Kingsley Ehizibue soll beim 1. FC Köln die große Lücke schließen, die in den letzten Jahren hinten rechts in der Viererkette geklafft hat. Der 24-Jährige schwankt bislang in seinen Leistungen jedoch immens. Beim FC wittert man großes Potential in dem immer gut gelaunten Niederländer und arbeitet gezielt mit ihm an dessen Schwächen.

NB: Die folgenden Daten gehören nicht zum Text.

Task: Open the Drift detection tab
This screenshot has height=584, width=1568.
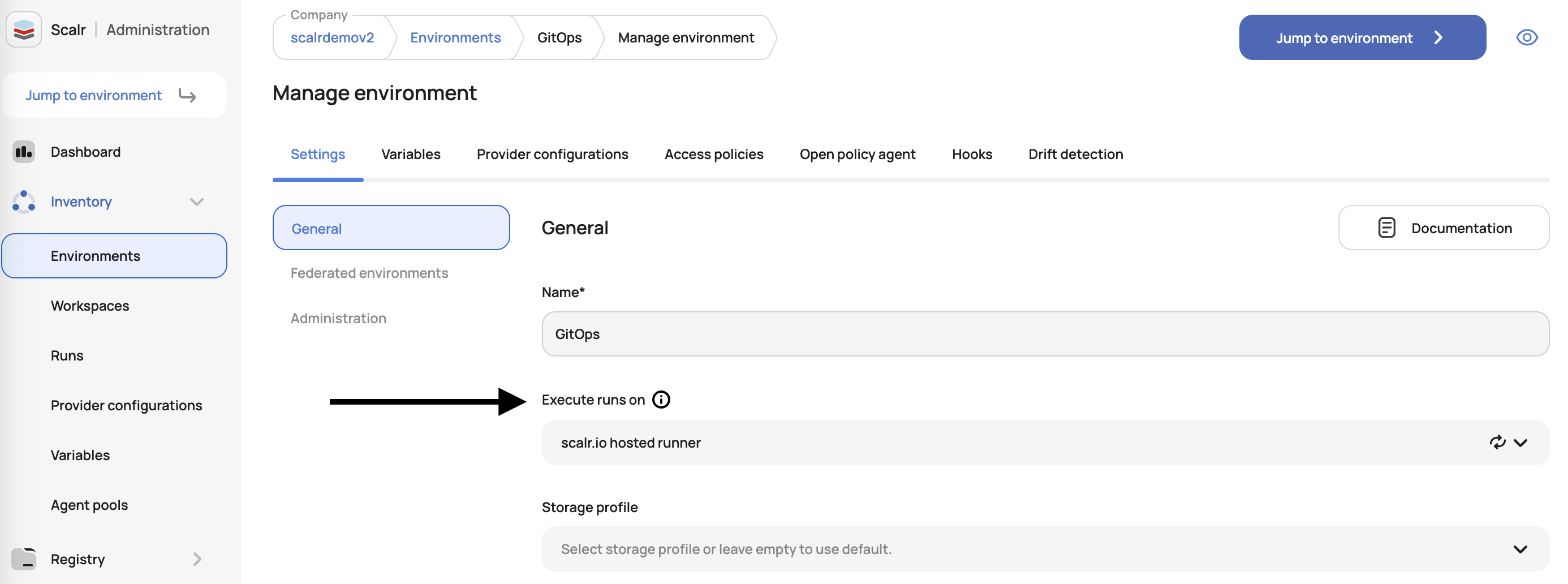Action: pyautogui.click(x=1075, y=154)
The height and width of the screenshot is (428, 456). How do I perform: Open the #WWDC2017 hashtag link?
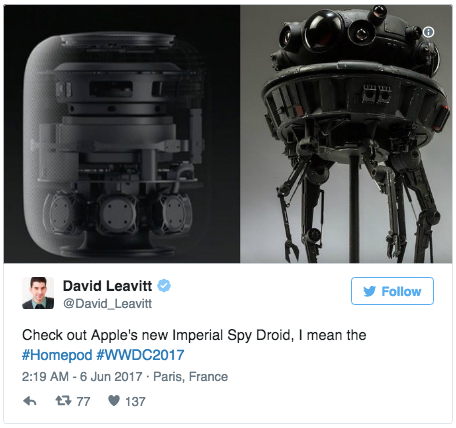point(140,355)
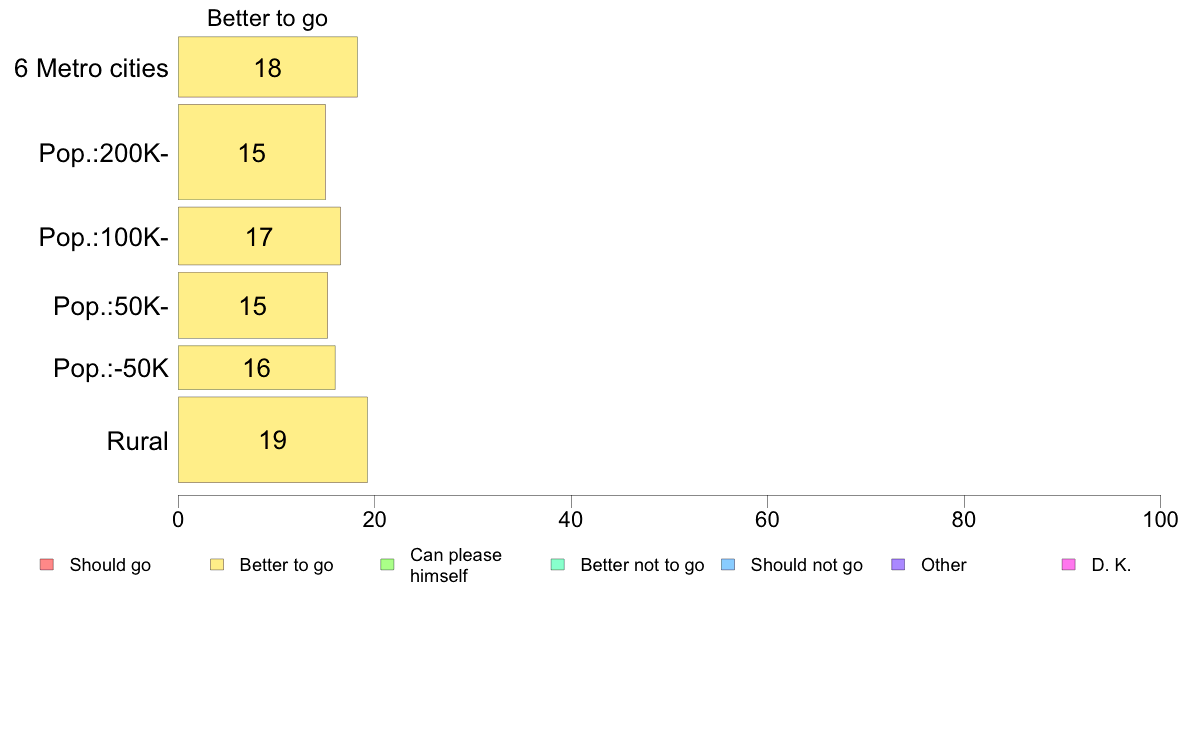Click the 40 axis tick label

click(571, 520)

Köln – Am Ende des Trainings am Montagnachmittag schnappte sich André Pawlak noch einmal Kingsley Ehizibue. Der Rechtsverteidiger sollte ein paar Extra-Übungen absolvieren. Zunächst wurde der Außenbahnspieler mit hohen Pässen an der Seitenauslinie versorgt. Diese musste Ehizibue mit dem ersten Kontakt annehmen und direkt nach vorne in seinen eigenen Laufweg leiten. Anschließend schlug „Easy“ Flanken auf Anthony Modeste im Strafraum. Als der Franzose eine perfekte Hereingabe des Niederländers per Seitfallzieher unter die Latte jagte, applaudierten die Zuschauer.

So wünschen sich die Fans Ehizibue und Modeste am liebsten schon am Sonntag im Heimspiel gegen den SC Paderborn. Doch bislang konnten beide keine konstanten Leistungen auf den Rasen bringen. Bei Modeste weiß man um dessen Qualitäten aus der Vergangenheit. Bei Ehizibue hofft man, dass der 24-Jährige den Sprung von PEC Zwolle zum 1. FC Köln schnell hinbekommt. Schnell auch deswegen, weil genau das die große Qualität des Rechtsverteidigers ist. Mit 35,85 km/h stellte Ehizibue im Spiel beim FC Schalke 04 einen Bundesliga-Rekord auf. Noch nie wurde ein Spieler mit einer solch hohen Sprint-Geschwindigkeit gemessen.

Der schnellste Spieler der Bundesliga

„Wir haben mit Easy den schnellsten Spieler der Bundesliga, aber wir wollen ihn natürlich dort fördern, wo wir ihn brauchen“, sagte Trainer Achim Beierlorzer am Montag. Das taktische Verhalten in der Defensive einerseits, aber auch die Waffen in der Offensive, seine Flanken und die Schnelligkeit. Dafür braucht Ehizibue einen sauberen, ersten Ballkontakt. „Wenn er den drin hat, ist er sofort weg von jedem Gegenspieler“, sagte Beierlorzer, der schon vor einer Woche den Mann mit der Nummer 19 in den höchsten Tönen gelobt hatte. „Easy ist ein toller Junge, der unheimlich viel Potential hat. Wir arbeiten fleißig mit ihm und es macht unheimlich Spaß, weil er sehr offen ist und alles annehmen möchte. Wir haben bei ihm schon einige herausragende Aktionen gesehen, aber da geht noch viel, viel mehr.“

In den kommenden Wochen soll Ehizibue mithelfen, die so wichtigen Spiele gegen Paderborn, Mainz und Düsseldorf erfolgreich zu bestreiten. Beierlorzer weiß, dass er einen stabilen Rechtsverteidiger braucht, der offensiv für Wirbel sorgt, aber defensiv absichert, ohne sich Aussetzer zu leisten. Im Testspiel am Donnerstag gegen Viktoria Köln bot sich Benno Schmitz mit einer starken Leistung als Alternative an. „Benno hat eine tolle erste Halbzeit gespielt. Das hat uns sehr gefreut“, sagte Beierlorzer und unterstrich: „Wir lassen uns den Konkurrenzkampf nicht nehmen.“ Dennoch: Ehizibue ist die Nummer eins auf rechts und soll sich auch dauerhaft gegen Schmitz und den aktuell verletzten Matthias Bader durchsetzen. Dafür muss er jedoch konstanter werden.